Her kindness surprised him. When she approached him alone, he thought she had unscrupulous intents. “Thank you.”
She let out a sigh. “Men are so lucky to come and go as they please! Your aunt was just telling us you had spent several weeks in Hertfordshire.”
“I tire of London. I long for home, near the seaside in Essex. I do not think I could ever live away from the sea.”
She said it so pointedly, Darcy began to think she had another motive for speaking to him. He was uncertain how to reply. “I, too, prefer my estate over Town.”
She cast her eyes about the room. “That is a shame, Mr. Darcy. I cannot think of a single lady in this room, or even in all of London who would make such a confession, unbidden at least.”
And yet, she just had.
“There are jewels to be found even in the country, I find.”
“I am sure it is true.”
“I do not know of anyone who would pass up a jewel when they see it, though.”
He took a sip of wine before replying. “Perhaps it is cursed pirate gold.”
“Oh, not even then! For how else would we have the tales of cursed jewels if people did not take them anyway.”
“Fools,” he said. The conversation was intriguing. Not on a romantic level, but something compelled him to continue.
“It is not the jewel’s fault, either, sir. And to my mind the ones that take it, knowing the legends and the risks, seem to find their own joy in it.”

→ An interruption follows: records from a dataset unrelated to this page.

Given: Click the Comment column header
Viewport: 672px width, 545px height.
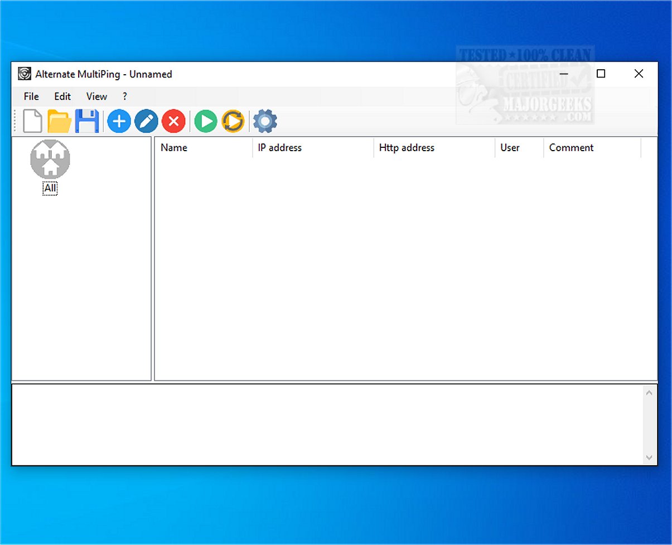Looking at the screenshot, I should point(571,148).
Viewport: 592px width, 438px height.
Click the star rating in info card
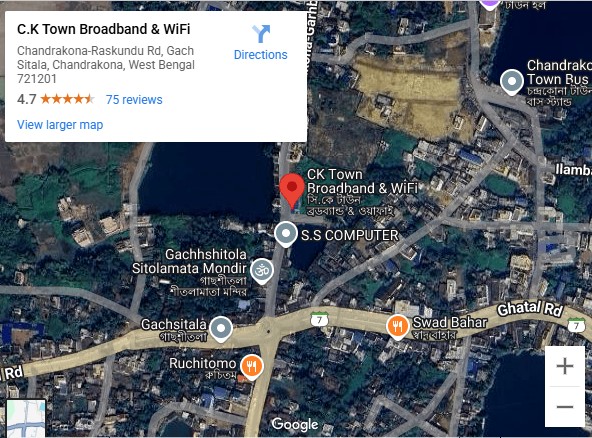(67, 99)
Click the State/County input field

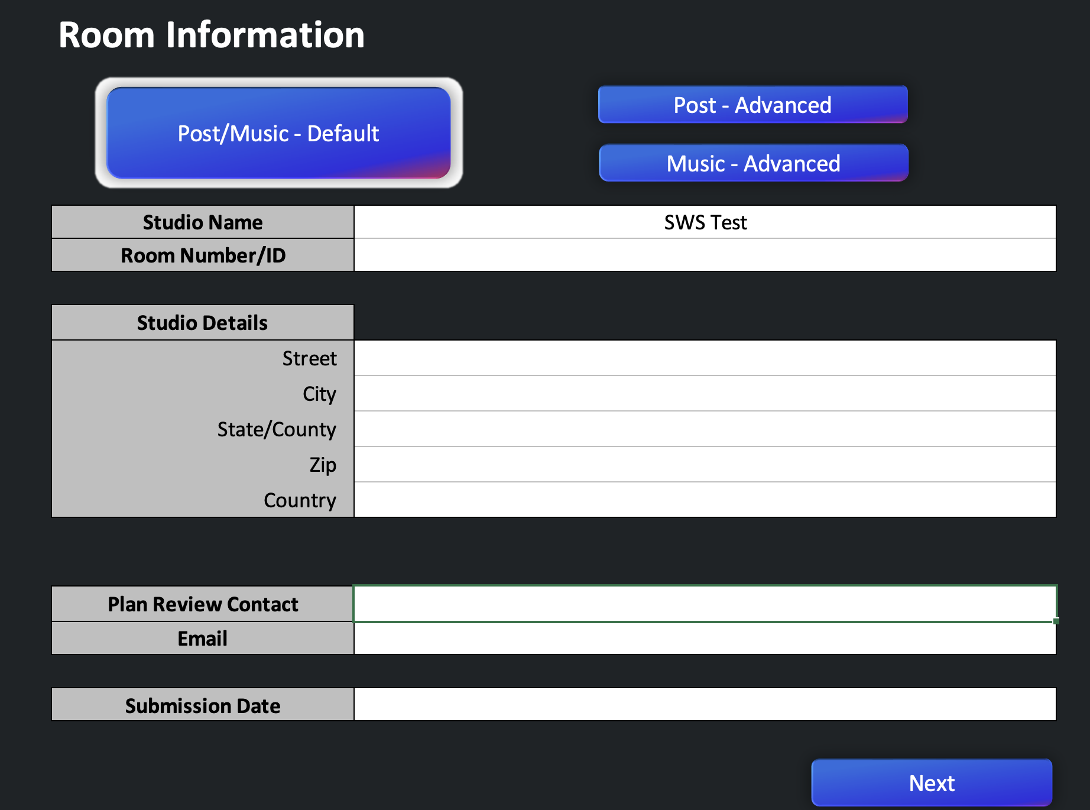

“You do not find a man who is willing to risk his health and happiness, and the security of a great many people, simply for a stake at one jewel, or even many, to be the worse kind of mercenary and foolish?”
“No, sir. For the man knows the value of the treasure. No, I call a man who marries a wife for nothing more than twenty thousand pounds mercenary and foolish.”
She looked at him boldly, not accusingly but as though seeing through him just the same. Sorrow filled her eyes and then she fled his side. He made his excuses soon thereafter.
Georgiana was still awake upon his return home. “How was Lady Belinda?”
“We had the most peculiar conversation.”
“There is talk that she is, well…peculiar lately. You were in Hertfordshire and did not hear. She was attached to a young naval captain who visited near her estate last year. Her parents did not favour the match. He was sent off to sea, but she has refused several offers. The news came just after Michaelmas that her beau was killed in action. She is unable to mourn him as they were not engaged and her parents continually push her in the path of others.” Georgiana blew her nose into a handkerchief. “I know now I never really loved Mr. Wickham, or he me, but could you imagine being kept apart from the one you love because of your parents’ expectations?”
He meditated on Georgiana’s and Lady Belinda’s words before falling into a restless slumber that night. He awoke late the next morning to a re-emerging cold. This time, he welcomed his dreams of Elizabeth Bennet’s bright eyes and pert remarks. He was unsure how to arrange things with Georgiana, he was loathed to leave her behind after Wickham’s threat and yet disliked the idea of them meeting as well, but he knew he would be returning to Hertfordshire whether he had to drag Bingley with him or not.